The One Safe Houston project comprises a number of investments in programmes like mental health care, a programme to recycle guns, teams to respond to domestic violence, and more police overtime. Though civil liberties organisations like the ACLU of Texas claim that the rule may violate Houstonians’ constitutional safeguards against search and seizure, it is the requirement for surveillance cameras that has attracted their attention.

“The ordinance discards the Fourth Amendment by not expressly requiring police officers to obtain a warrant before getting access to a business’s surveillance footage,” said Savannah Kumar, a legal fellow at the Texas ACLU. “Warrants help to ensure that police action is supported by probable cause.” While business owners can assert their rights by demanding a warrant, the threat of a daily fine and the hassle of legal trouble is a major deterrent, Kumar said. Other critics argue that the legislation imposes unfair financial burdens on small company owners and cite studies that demonstrate that video cameras alone are ineffective as a tool for preventing crime. Al Jara, the owner of a bar, told Click2Houston, “To put that on a small business owner who is simply trying to make every penny count is completely unfair.

Although the ordinance became operative last month, Houston police have not said whether or how it has been put into practise. Sylvester Turner, the mayor, declined to give a statement. The approval of the legislation, according to Mike Knox, a Republican and the lone member of the Houston City Council to vote against it, demonstrates the pressure placed on police and mayors to demonstrate to their citizens that they are serious about public safety.

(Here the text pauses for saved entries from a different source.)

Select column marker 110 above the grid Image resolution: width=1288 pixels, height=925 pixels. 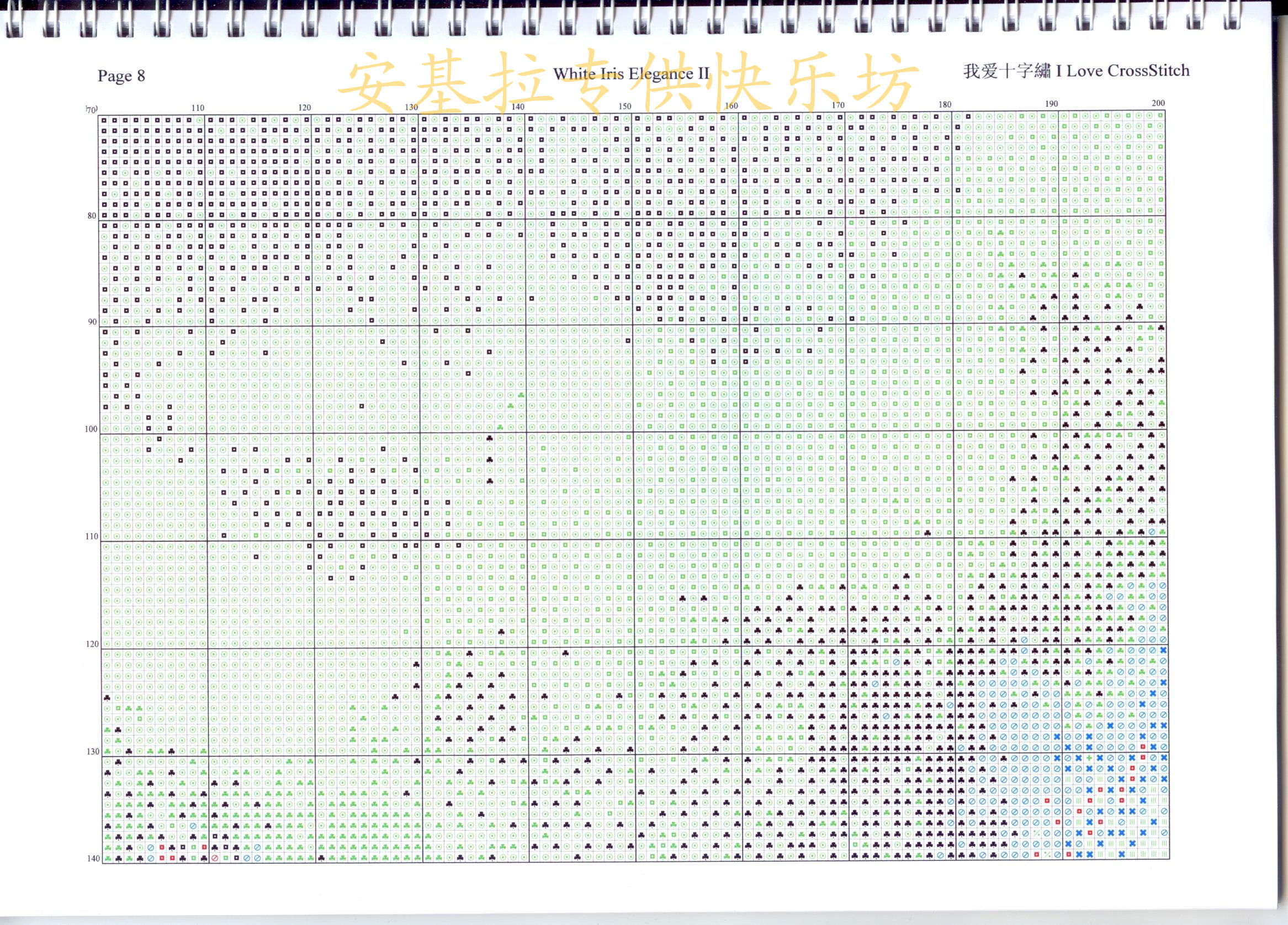click(x=198, y=108)
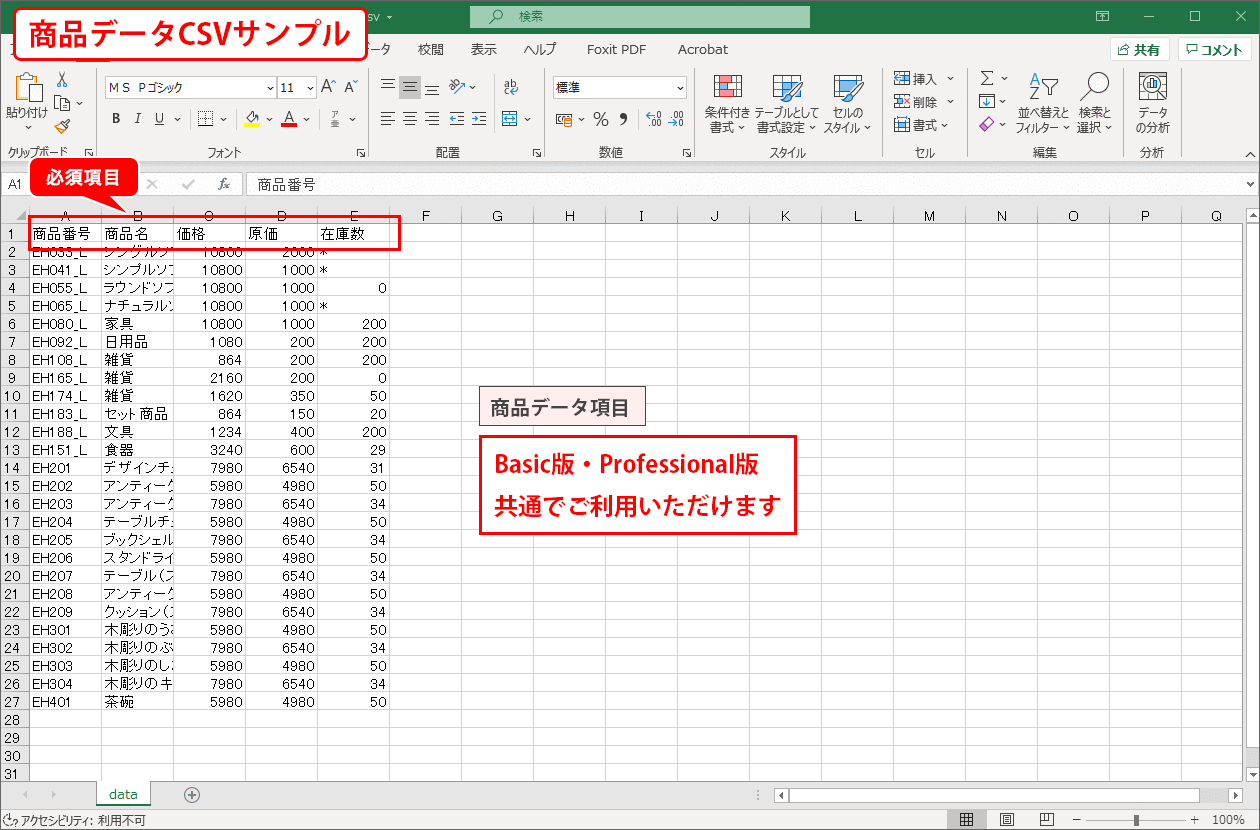This screenshot has width=1260, height=830.
Task: Click the AutoSum sigma icon
Action: pyautogui.click(x=987, y=78)
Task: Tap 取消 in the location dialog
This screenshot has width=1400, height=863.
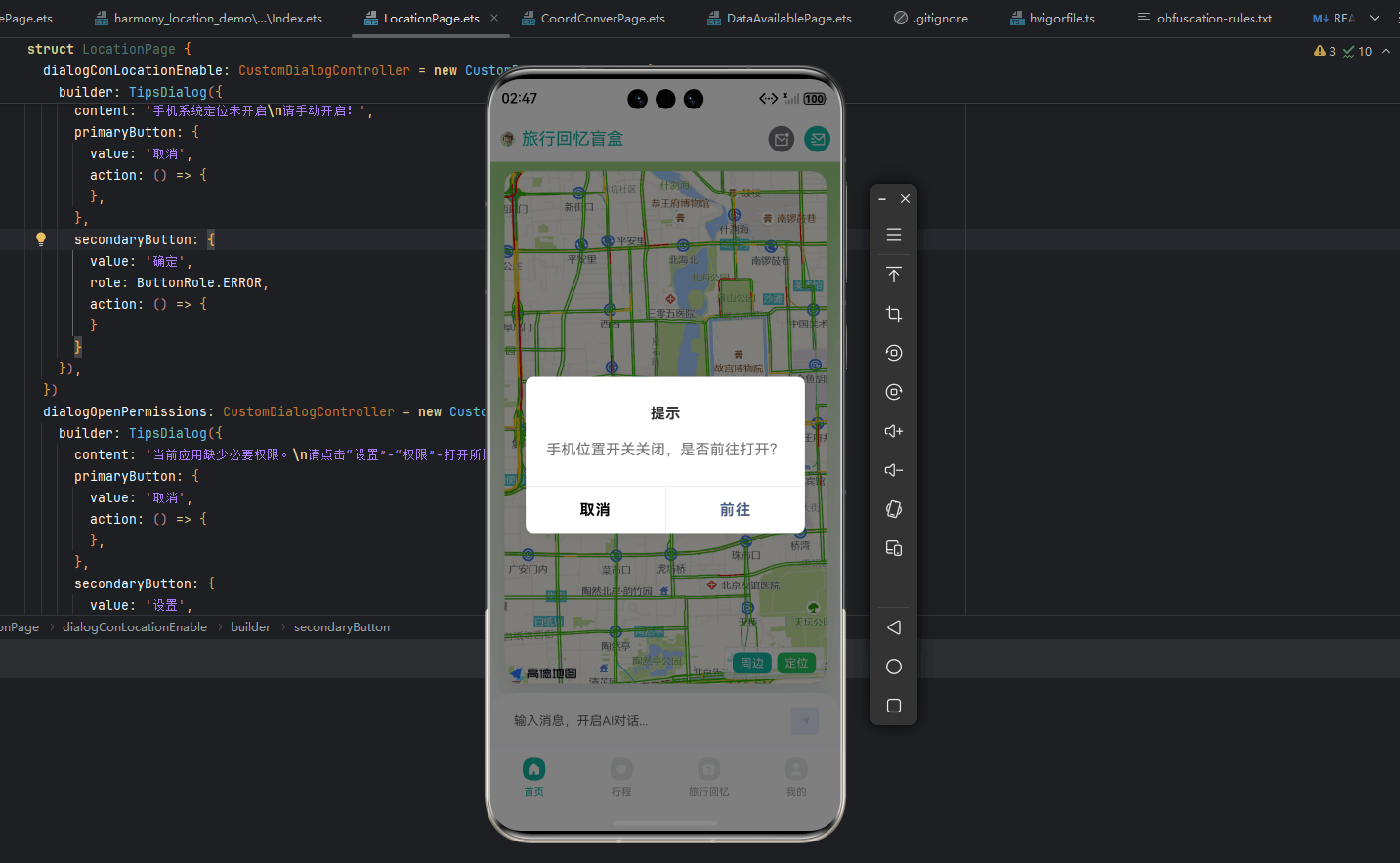Action: (x=595, y=509)
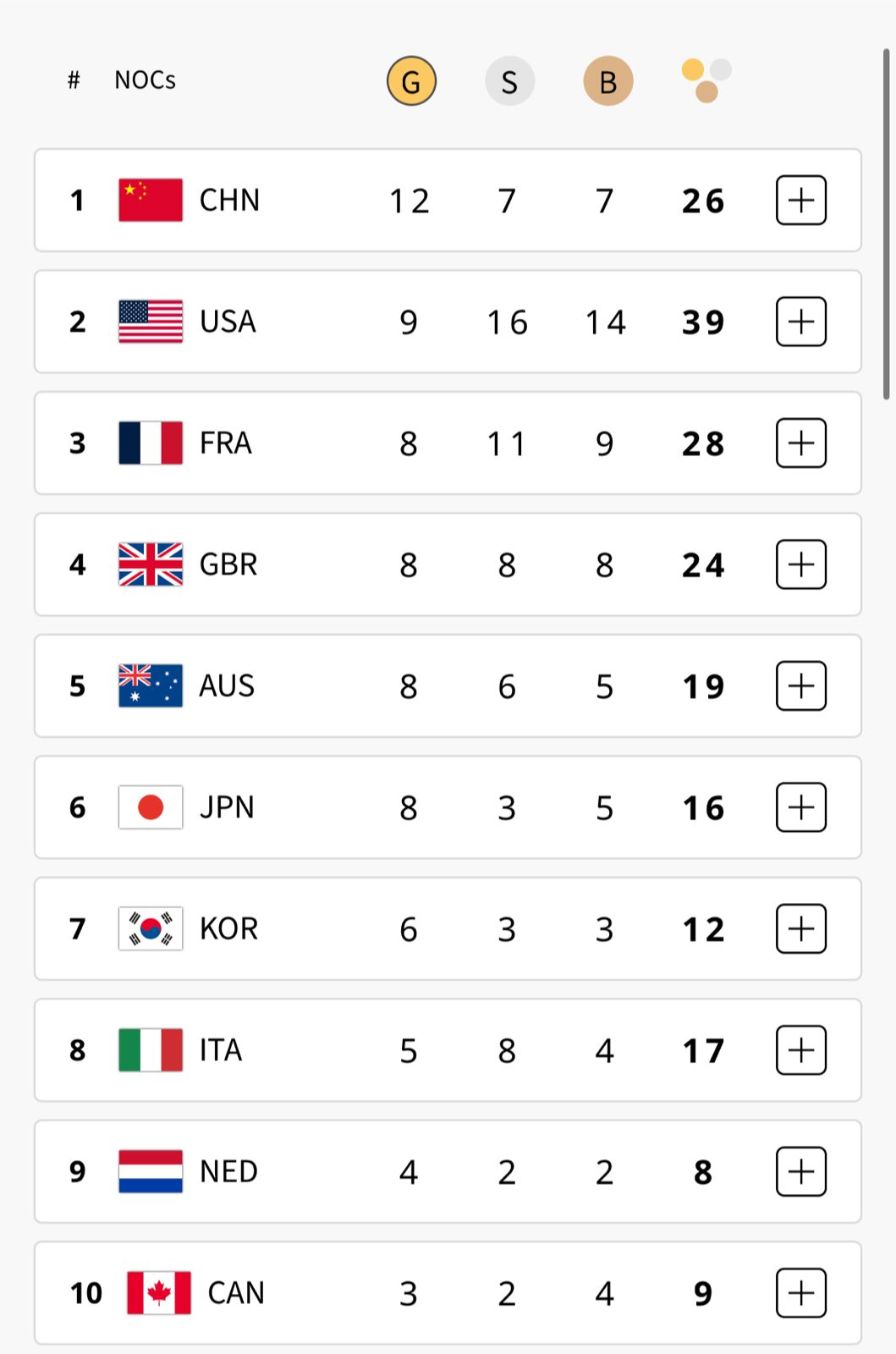
Task: Click the China flag icon
Action: (151, 201)
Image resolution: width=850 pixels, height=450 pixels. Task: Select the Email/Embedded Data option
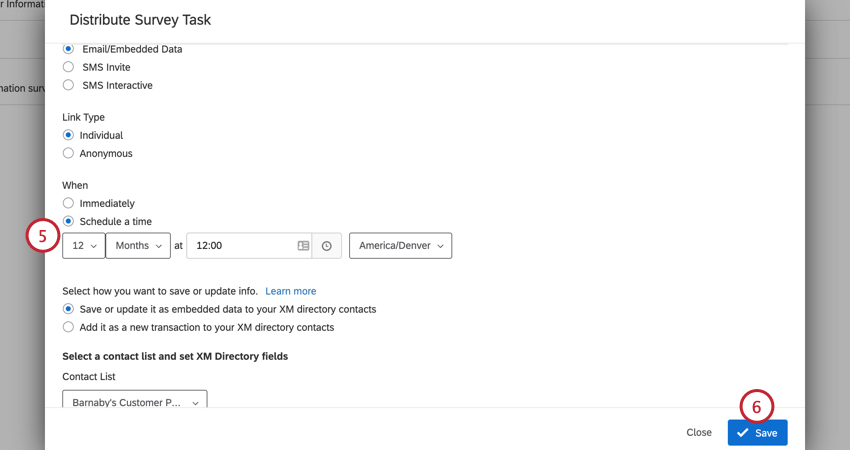68,49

It “struck me as a knee-jerk response to a problem,” Knox said of the law. “It serves no useful purpose, except [for police] to stand around and pound their chest and say, ‘Oh, we’re doing something about crime.’ No, you’re documenting it.” Since 2008, Houston’s convenience stores have been subject to an ordinance mandating at least two indoor security cameras due to neighbouring criminal activity, which has long made them the focus of law enforcement investigation. The council, according to councilmember Kamin, is building on that law with new regulation to particularly target neighbourhoods where violent crime is concentrated.

Now that communities are trying to address growing worries about crime, some of those limitations are being removed or softened. Recently, Virginia added new exemptions to restrictions on the use of face recognition technology by municipal and college police, in force since 2021, while New Orleans partially overturned a prohibition it established in 2020. Several of these efforts allow law enforcement to rely more heavily on privately owned surveillance, which is typically cheaper to access and subject to less oversight. “You’re seeing this kind of workaround, trying to get around these surveillance ordinances by just going to private parties,” said Brian Hofer, a privacy advocate based in Oakland. “Because it’s harder to regulate the private parties.”

The ordinance in Houston is also a part of a nationwide trend in local regulations of surveillance technologies. Before the epidemic, a number of US towns took action to limit the use of such tools: In 2019, San Francisco approved historic laws that expanded transparency surrounding the procurement and use of surveillance technology by the government. Similar rules have been pursued in Seattle, Oakland, and San Diego. Even though a new legislation mandates that pubs and convenience stores monitor entrances and exits, considerably more crimes occur in homes and on roads.